PARTS OF THE EXERCISE:
• A. Decide whether each statement agrees with the abstract on short-chain polyphosphates. Answer yes or no for each, and quote the words of the abstract that settle it. (i) Optical staining with toluidine blue can show polyP chains shorter than 15 monomers. (ii) Extraction reduced the diffusivity of PP_i by more than 10%. (iii) Extracts from both aerobic and anaerobic S. cerevisiae contained tripolyP.
• B. In the abstract on short-chain polyphosphates, what stained the o-P_i produced by in situ hydrolytic degradation?

TEXT SHOWN:

-- Opening Marker --

Short-chain polyphosphates: Extraction effects on migration and size estimation of Saccharomyces cerevisiae extracts with polyacrylamide gel electrophoresis

Abstract

Polyacrylamide gel electrophoresis is commonly used to characterize the chain length of polyphosphates (polyP), more generally called condensed phosphates. After separation, nonradioactive, optical polyP staining is limited to chain lengths greater than 15 ${\mathrm{PO}}_3^{-}$ monomers with toluidine blue or 4',6-diamidino-2-phenylindole. PolyP chain lengths longer than 62 ${\mathrm{PO}}_3^{-}$ monomers were correlated to the shortest DNA ladders. In this study, synthetic linear polyPs (Sigma-Aldrich "Type 45", estimated mean length of 45 ${\mathrm{PO}}_3^{-}$ monomers), trimetaphosphate (trimetaP: 3 ${\mathrm{PO}}_3^{-}$ ring), tripolyphosphate (tripolyP), pyrophosphate (PP_i ), and inorganic orthophosphate (o-P_i ) were visualized after separation by an in situ hydrolytic degradation process to o-P_i that was subsequently stained with methyl green. Statistically insignificant migration reduction of synthetic short-chain polyP after perchloric acid or phenol-chloroform extraction was confirmed with the Friedman test. ³¹ P diffusion-ordered NMR spectroscopy confirmed that extraction also reduced PP_i diffusivity by <10%. Linear regression between the R_f peak migration value and the logarithm of synthetic polyP molecular weights enabled estimation of extracted polyP chain lengths from 2 to 45 ${\mathrm{PO}}_3^{-}$ monomers. Linear polyP extracts from Saccharomyces cerevisiae grown in aerobic conditions were generally shorter than extracts cultured in anaerobic conditions. Extractions from both aerobic and anaerobic S. cerevisiae included tripolyP and o-P_i , but no PP_i .

-- Closing Marker --

MATERIAL SUPPLIED:

-- Opening Marker --

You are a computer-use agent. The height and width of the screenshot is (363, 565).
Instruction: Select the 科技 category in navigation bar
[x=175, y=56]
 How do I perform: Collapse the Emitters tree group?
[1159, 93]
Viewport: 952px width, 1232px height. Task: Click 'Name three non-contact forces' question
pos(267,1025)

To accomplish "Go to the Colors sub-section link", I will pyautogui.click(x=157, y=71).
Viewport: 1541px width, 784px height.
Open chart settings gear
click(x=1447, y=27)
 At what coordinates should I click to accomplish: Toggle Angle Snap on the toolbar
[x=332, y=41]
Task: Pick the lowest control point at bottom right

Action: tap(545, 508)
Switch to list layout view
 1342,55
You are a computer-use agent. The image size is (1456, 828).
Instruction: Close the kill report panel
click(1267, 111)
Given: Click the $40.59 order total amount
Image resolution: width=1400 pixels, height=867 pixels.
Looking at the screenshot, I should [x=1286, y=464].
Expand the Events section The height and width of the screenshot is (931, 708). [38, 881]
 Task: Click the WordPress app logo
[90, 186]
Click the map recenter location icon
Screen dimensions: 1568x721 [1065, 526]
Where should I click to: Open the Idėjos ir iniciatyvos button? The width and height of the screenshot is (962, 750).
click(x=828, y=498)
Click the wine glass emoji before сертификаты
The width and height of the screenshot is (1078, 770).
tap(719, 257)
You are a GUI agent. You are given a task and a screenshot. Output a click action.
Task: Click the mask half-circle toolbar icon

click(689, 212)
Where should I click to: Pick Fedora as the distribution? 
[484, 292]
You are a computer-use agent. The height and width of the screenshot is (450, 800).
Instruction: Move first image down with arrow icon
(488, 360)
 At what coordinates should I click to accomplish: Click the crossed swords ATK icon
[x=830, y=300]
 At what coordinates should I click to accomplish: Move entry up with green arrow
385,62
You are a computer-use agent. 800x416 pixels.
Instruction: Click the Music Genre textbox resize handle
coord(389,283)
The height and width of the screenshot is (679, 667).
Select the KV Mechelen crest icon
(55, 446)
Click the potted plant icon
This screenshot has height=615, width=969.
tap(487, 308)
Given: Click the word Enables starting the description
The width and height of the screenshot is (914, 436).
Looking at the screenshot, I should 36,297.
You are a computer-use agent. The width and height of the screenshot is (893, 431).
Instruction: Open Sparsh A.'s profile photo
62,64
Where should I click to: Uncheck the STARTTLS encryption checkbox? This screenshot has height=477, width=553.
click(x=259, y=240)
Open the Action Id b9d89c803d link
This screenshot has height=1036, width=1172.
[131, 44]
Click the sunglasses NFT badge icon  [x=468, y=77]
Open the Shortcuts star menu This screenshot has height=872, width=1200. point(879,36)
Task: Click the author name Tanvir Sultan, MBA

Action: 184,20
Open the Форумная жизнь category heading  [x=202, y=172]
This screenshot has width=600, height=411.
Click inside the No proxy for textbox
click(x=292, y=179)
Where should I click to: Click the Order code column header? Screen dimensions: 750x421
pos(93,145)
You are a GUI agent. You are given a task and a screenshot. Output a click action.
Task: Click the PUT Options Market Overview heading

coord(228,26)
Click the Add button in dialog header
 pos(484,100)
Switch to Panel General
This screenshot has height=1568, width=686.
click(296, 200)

-- Closing Marker --

TASK-BY-TASK ANSWERS:
• A.
(i) No: "limited to chain lengths greater than 15"
(ii) No: "extraction also reduced PP_i diffusivity by <10%"
(iii) Yes: "Extractions from both aerobic and anaerobic S. cerevisiae included tripolyP and o-P_i , but no PP_i"

• B. Methyl green.